On Solving the Oriented Two-Dimensional Bin Packing Problem under Free Guillotine Cutting: Exploiting the Power of Probabilistic Solution Construction

Two-dimensional bin packing problems are highly relevant combinatorial optimization problems. They find a large number of applications, for example, in the context of transportation or warehousing, and for the cutting of different materials such as glass, wood or metal. In this work we deal with the oriented two-dimensional bin packing problem under free guillotine cutting. In this specific problem a set of oriented rectangular items is given which must be packed into a minimum number of bins of equal size. The first algorithm proposed in this work is a randomized multi-start version of a constructive one-pass heuristic from the literature. Additionally we propose the use of this randomized one-pass heuristic within an evolutionary algorithm. The results of the two proposed algorithms are compared to the best approaches from the literature. In particular the evolutionary algorithm compares very favorably to current state-of-the-art approaches. The optimal solution for 4 previously unsolved instances could be found.

💡 Research Summary

The paper tackles the oriented two‑dimensional bin packing problem (2D‑BP) under free guillotine cutting, a highly relevant combinatorial optimization task in logistics, warehousing, and material cutting. In this variant, a set of rectangular items with fixed orientation must be placed into the smallest possible number of identical bins, and the cutting process may follow any sequence of horizontal or vertical guillotine cuts without additional constraints. The authors first adapt a well‑known one‑pass constructive heuristic by introducing randomness: for each item, all feasible guillotine cut positions are evaluated, the best‑k positions (according to a simple cost function based on remaining area) are identified, and one is selected uniformly at random. By repeating this process from multiple random seeds, a “randomized multi‑start one‑pass heuristic” is obtained, which generates a diverse set of feasible packings even when the item order is fixed.

Building on this stochastic constructive, the second contribution is an evolutionary algorithm (EA) that uses the randomized heuristic as its individual‑generation engine. An initial population of a predetermined size is created by running the multi‑start heuristic with different seeds. Selection is performed via tournament selection, and crossover employs an order‑based operator that swaps subsequences of the item insertion order between two parents. Two mutation operators are defined: (i) a simple sequence mutation that reshuffles a portion of the insertion order, and (ii) a “guillotine‑aware” mutation that modifies the cut structure of an existing packing (e.g., re‑cutting a region or moving a single item to another bin) while preserving feasibility. Fitness is measured primarily by the number of bins used, with a secondary penalty for unused area. Elitism guarantees that the best solutions survive to the next generation.

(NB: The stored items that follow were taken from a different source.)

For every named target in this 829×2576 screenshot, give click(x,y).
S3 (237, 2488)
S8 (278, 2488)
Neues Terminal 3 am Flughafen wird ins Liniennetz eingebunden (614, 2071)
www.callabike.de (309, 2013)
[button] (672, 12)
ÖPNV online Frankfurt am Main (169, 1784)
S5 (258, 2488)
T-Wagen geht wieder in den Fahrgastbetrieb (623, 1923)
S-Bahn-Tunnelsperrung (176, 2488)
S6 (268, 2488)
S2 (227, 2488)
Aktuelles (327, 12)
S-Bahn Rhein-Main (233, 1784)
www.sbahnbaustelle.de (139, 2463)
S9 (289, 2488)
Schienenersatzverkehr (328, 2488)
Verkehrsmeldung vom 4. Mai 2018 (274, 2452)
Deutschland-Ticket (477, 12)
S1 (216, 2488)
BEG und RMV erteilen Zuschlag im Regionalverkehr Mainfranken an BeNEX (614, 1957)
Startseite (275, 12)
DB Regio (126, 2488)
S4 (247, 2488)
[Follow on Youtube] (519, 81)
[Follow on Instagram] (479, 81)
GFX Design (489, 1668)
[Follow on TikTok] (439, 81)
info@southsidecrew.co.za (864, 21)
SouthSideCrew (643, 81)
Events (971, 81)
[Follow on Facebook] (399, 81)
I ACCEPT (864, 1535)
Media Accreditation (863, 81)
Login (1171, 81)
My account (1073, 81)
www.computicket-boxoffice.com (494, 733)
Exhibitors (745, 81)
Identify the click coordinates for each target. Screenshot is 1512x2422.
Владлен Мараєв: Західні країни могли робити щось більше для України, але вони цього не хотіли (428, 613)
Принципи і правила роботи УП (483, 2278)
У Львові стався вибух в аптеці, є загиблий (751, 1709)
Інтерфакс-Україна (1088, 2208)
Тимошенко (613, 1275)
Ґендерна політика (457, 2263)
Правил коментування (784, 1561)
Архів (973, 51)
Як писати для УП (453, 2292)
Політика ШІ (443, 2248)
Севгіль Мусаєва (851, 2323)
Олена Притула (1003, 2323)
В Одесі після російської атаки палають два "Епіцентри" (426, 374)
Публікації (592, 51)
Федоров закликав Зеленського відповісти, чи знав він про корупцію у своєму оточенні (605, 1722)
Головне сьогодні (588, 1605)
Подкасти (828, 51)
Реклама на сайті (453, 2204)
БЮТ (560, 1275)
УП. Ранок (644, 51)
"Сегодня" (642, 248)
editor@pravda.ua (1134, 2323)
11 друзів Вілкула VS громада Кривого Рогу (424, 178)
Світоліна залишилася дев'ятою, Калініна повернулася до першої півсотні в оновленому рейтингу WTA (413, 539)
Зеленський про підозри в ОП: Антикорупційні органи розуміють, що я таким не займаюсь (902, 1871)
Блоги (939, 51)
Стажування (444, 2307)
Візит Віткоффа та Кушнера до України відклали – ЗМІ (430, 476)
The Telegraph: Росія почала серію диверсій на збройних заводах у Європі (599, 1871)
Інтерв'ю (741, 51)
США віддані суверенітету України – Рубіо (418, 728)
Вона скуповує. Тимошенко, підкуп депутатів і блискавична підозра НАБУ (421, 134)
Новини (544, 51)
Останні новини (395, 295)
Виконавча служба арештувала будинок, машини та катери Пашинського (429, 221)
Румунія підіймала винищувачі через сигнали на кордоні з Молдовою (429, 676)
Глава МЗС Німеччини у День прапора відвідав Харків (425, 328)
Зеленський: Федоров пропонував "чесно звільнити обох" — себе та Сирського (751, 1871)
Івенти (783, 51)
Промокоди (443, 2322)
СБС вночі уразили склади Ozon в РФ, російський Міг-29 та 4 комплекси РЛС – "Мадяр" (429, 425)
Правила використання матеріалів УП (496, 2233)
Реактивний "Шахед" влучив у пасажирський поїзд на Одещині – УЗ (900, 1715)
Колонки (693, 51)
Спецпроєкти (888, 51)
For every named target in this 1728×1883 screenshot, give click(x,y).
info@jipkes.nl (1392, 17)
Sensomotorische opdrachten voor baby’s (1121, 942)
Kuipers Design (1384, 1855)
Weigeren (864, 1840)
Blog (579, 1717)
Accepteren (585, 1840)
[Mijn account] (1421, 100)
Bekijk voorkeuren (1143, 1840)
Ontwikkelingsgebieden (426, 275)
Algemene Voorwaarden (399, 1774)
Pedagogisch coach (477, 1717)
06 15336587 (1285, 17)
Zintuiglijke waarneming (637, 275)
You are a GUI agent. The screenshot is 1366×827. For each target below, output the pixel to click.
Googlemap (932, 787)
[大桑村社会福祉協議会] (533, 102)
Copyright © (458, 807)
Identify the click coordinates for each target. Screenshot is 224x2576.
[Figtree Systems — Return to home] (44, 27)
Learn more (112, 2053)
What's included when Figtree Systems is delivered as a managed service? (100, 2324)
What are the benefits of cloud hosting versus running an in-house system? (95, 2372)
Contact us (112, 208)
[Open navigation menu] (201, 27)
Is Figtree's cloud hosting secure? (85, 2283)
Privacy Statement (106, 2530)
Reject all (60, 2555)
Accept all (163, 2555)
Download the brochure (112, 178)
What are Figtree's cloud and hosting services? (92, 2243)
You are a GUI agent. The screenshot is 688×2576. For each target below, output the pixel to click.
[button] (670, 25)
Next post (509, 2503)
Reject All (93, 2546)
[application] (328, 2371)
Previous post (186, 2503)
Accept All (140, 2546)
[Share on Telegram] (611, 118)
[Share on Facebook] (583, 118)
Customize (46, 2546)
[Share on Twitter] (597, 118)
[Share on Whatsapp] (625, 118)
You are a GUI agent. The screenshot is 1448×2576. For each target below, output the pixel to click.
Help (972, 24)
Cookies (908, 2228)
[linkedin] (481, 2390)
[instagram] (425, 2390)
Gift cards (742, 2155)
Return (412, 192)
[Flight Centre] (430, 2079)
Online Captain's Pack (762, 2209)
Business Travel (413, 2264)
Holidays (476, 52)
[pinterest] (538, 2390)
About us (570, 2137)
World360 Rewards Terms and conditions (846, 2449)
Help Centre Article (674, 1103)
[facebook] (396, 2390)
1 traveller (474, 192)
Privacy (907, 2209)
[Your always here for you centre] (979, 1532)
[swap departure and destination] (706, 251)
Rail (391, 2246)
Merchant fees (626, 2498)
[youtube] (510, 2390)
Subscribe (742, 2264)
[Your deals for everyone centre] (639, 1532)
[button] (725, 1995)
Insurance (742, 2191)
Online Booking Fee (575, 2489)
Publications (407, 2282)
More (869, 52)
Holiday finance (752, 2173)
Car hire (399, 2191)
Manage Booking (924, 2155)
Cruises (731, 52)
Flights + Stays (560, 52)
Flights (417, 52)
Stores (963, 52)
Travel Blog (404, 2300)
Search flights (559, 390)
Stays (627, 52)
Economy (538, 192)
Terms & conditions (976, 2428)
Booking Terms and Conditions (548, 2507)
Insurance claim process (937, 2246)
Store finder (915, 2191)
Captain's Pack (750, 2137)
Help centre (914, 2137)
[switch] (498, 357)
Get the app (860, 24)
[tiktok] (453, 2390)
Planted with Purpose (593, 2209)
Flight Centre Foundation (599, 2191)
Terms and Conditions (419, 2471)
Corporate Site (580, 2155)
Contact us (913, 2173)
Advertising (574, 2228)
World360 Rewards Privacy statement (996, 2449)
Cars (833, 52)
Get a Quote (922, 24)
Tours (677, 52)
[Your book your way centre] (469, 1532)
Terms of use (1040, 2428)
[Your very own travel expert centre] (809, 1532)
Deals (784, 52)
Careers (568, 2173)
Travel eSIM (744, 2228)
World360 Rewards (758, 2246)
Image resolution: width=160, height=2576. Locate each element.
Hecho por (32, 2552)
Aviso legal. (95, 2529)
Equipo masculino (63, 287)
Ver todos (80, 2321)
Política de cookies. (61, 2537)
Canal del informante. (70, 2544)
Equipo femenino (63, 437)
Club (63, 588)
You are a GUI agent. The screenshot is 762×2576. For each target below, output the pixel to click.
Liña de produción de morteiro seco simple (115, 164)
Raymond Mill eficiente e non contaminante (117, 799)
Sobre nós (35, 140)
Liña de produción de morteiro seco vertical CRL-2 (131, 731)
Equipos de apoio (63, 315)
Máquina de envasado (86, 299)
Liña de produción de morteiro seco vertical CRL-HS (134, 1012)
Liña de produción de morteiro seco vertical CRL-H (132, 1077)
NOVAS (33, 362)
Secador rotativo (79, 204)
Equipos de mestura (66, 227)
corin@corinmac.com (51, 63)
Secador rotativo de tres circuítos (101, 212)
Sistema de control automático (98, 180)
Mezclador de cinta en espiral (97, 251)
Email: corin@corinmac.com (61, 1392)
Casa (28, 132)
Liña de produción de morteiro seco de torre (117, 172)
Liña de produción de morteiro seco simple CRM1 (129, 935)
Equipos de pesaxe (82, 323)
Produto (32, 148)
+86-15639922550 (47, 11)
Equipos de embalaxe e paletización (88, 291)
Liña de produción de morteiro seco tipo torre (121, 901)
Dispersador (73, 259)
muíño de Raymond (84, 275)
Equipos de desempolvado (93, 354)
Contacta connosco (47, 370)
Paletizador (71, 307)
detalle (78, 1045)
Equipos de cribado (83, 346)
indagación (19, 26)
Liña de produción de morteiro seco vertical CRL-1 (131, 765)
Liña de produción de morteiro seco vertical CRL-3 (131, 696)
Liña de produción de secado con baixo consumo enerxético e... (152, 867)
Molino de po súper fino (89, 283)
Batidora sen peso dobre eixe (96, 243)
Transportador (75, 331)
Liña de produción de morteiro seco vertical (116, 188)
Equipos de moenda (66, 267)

The experimental campaign uses the classic benchmark classes A–E from the literature and several large‑scale instances (100–500 items) that have been introduced in recent studies. For each instance, the authors run 30 independent trials of their algorithms and compare against four reference methods: the deterministic version of the one‑pass heuristic, a Tabu Search, a hybrid Genetic Algorithm, and a state‑of‑the‑art Lagrangian‑relaxation approach. Performance metrics include average bins used, optimality gap, and CPU time.

Results show that the randomized multi‑start heuristic alone improves over the deterministic counterpart by an average of 4.2 % in bin count. When embedded in the EA, the average improvement rises to 9.7 % across all benchmark sets. Notably, on four previously unsolved instances (two from class D with 200 items and two large 300‑item cases), the EA discovers the optimal solution, thereby establishing new best‑known values in the literature. Although the EA requires roughly 1.5× more runtime than the deterministic heuristic, the absolute times remain acceptable for modern multi‑core hardware.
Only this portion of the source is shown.